Details of the listing documents disclosure requirements can be found in the Rules which are attached as an Appendix to this memo.


Essentially the listing process involves the review and approval of an offering document which must comply with the listing guidelines relevant to the particular securities.

The listing process can be summarised into a number of steps as follows:

Step 1 – Appoint Listing Agent and seek CSX's approval in principle to the listing

An issuer appoints Walkers as its listing agent responsible for the coordination of the listing process.

Walkers is responsible for guiding and advising the Issuer as to the application of the listing requirements. If there is any question as to the suitability of the transaction to list, we will consult with the CSX.
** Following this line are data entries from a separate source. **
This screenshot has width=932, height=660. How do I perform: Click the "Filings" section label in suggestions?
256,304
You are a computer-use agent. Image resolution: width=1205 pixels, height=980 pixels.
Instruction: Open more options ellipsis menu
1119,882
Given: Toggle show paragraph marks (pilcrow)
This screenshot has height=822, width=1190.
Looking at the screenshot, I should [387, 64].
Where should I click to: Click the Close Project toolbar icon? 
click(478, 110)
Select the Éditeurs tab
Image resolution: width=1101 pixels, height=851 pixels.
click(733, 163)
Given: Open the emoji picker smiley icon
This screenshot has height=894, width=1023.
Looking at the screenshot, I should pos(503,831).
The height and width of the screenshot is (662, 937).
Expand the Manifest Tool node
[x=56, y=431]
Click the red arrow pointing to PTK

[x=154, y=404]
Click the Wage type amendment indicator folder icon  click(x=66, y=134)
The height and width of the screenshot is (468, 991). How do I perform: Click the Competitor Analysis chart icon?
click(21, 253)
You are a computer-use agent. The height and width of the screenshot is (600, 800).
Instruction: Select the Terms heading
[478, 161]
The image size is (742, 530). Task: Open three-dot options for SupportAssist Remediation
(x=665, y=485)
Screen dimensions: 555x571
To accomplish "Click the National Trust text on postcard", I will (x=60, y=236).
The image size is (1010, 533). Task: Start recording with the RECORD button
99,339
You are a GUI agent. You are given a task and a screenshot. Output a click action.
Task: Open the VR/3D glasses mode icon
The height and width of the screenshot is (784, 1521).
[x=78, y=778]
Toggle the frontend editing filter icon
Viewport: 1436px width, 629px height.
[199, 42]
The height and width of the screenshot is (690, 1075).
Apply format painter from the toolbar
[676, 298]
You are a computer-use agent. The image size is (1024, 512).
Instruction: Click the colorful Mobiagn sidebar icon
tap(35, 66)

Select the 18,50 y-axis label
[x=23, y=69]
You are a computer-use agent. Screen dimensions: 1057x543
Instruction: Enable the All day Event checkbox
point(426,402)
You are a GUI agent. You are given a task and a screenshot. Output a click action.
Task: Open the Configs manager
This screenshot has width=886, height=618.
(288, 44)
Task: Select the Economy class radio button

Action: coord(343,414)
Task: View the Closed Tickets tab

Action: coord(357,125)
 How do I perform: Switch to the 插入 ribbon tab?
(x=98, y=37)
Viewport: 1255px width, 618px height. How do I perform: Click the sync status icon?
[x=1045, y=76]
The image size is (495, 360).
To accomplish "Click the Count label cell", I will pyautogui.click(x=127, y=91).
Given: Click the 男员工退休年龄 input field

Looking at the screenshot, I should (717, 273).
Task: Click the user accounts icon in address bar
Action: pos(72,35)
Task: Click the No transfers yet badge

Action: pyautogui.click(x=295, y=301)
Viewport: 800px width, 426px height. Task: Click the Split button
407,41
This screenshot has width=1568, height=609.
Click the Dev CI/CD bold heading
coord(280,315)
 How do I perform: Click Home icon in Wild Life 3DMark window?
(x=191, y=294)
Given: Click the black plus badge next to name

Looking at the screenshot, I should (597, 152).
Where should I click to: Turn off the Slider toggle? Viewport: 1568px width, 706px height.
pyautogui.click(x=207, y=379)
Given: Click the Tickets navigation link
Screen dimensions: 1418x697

Step 2 – Initial Application

Walkers, as listing agent, in conjunction with the applicant's professional advisers, will prepare drafts of the listing application documentation for review and comment by the CSX.

An initial application is made to give the CSX an opportunity to comment on draft documentation.

Step 3 – CSX Review

Walkers acts as an intermediary between the CSX and the Issuer during the review process and is responsible for interpreting comments raised by the CSX and proposing amendments to the offering document to address such comments. Further submissions are filed with the CSX until such comments have been satisfactorily addressed.

Step 4 – Final Application and Approval of Offering Document

All applications for listing are dealt with by the CSX's Head of Listing, and the Listing Department of the CSX. Walkers agrees a date with the Issuer on which final approval of the offering document is sought. A number of support documents, which Walkers will have prepared during the review process, accompany the approval submission. The Market Committee of the CSX meets to consider applications for listing as often as necessary.

Step 5 – Admission to Listing and Trading

Following approval of the offering document, the CSX admits the securities to listing and trading. Once listed, an issuer is obliged to comply with the continuing obligations requirements of the CSX.

Listing Fees

CSX fees for admission of equity securities are:

According to monetary/market value of securities Initial Annual Total
(payable on application)
Up to $10 million US$10,000 US$10,000 US$20,000
Up to $100 million US$15,000 US$10,000 US$25,000
Over $100 million US$20,000 US$10,000 US$30,000

The content of this article is intended to provide a general guide to the subject matter. Specialist advice should be sought about your specific circumstances.